■ Directions ■
1) In the model kit review, copy everything from "The decals seem" down to "well. See below." word for word.
2) How many clear parts does the model kit review say the kit contains?

** start Source **

The engines are molded as one piece with integral push rods. Probably adequate as the cowls are pretty tight fitting. Probably the biggest short coming of the kit is the propeller blades which are too narrow in cord as a result of Revell using a restored Canadian aircraft as their pattern for the kit. Fortunately the after market folks have come to the rescue and these will be discussed later.The turret interior is pretty simple and would probably benefit from some additional detail. The gun barrels aren't bad but are not hollow ended and would look better replaced with metal barrels. A set of under wing fuel tanks is supplied, if you don't want to use them you will need to fill the slots and recesses in the bottoms of the wings. The main gear are nicely molded with very petite integral brake lines. The main wheels are not weighted and feature a diamond tread. All of the parts are nicely molded and I could only find a small amount of flash. Mold parting lines are tolerably light. The box states that the kit contains 143 parts in gray and there are 15 clear parts. Sprue photos are below
The clear parts are not as thin and clear as I would like to see but will probably look OK with a dip in Future. My canopy has what appears to be a molding defect that appears like a scratch but seems to be internal, like a hair or something got molded in. I hope a Future dip will make it less noticeable, The turret part was on a separate sprue, another hint of other variants to come but because it was loose with the other parts it did show some scuffing that will need to be buffed out. Other than the main glazing two landing lights and a piece with three formation lights are included. See below.
The decals seem to vary a bit depending on whether you got the Revell release from the US or the Revell of Germany release. My kit was from the US release and contains markings for three aircraft, one with the octopus. Apparently the set from the Germany release had a color and shape error with the octopus and a correction sheet was included. I did not plan on building the version using the octopus and when someone on a forum asked for them I willingly sent them. Unfortunately I did not scan the sheet before removing the octopus so the scan below has a big hole where the octopus was. The balance of the decals appear thin, are in register and have a glossy finish. Instrument decals are provided for the instrument panel and fuel filler markings and propeller logos are supplied as well. See below.

** end Source **
** start Stored data **

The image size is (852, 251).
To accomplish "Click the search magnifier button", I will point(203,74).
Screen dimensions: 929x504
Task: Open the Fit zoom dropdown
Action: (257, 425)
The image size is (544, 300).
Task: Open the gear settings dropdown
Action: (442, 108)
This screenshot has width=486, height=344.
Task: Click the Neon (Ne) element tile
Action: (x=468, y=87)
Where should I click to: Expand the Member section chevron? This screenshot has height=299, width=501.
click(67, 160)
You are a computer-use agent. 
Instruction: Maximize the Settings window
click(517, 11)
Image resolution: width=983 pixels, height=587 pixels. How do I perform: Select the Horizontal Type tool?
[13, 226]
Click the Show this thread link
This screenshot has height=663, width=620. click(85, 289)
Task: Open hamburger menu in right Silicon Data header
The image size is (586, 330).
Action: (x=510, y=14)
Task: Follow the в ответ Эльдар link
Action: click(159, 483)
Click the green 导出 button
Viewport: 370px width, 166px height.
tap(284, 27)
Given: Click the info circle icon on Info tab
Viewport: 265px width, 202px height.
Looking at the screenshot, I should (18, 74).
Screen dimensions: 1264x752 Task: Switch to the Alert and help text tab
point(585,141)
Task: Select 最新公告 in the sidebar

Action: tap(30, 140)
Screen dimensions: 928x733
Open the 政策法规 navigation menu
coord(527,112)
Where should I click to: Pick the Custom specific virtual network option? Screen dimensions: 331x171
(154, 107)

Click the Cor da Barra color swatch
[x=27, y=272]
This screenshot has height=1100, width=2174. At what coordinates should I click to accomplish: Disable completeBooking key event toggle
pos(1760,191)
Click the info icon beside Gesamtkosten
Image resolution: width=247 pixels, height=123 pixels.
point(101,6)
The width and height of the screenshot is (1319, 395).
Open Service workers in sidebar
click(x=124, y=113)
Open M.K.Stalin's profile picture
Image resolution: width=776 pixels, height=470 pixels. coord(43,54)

** end Stored data **

■ Responses for each task ■
1)
The decals seem to vary a bit depending on whether you got the Revell release from the US or the Revell of Germany release. My kit was from the US release and contains markings for three aircraft, one with the octopus. Apparently the set from the Germany release had a color and shape error with the octopus and a correction sheet was included. I did not plan on building the version using the octopus and when someone on a forum asked for them I willingly sent them. Unfortunately I did not scan the sheet before removing the octopus so the scan below has a big hole where the octopus was. The balance of the decals appear thin, are in register and have a glossy finish. Instrument decals are provided for the instrument panel and fuel filler markings and propeller logos are supplied as well. See below.

2) 15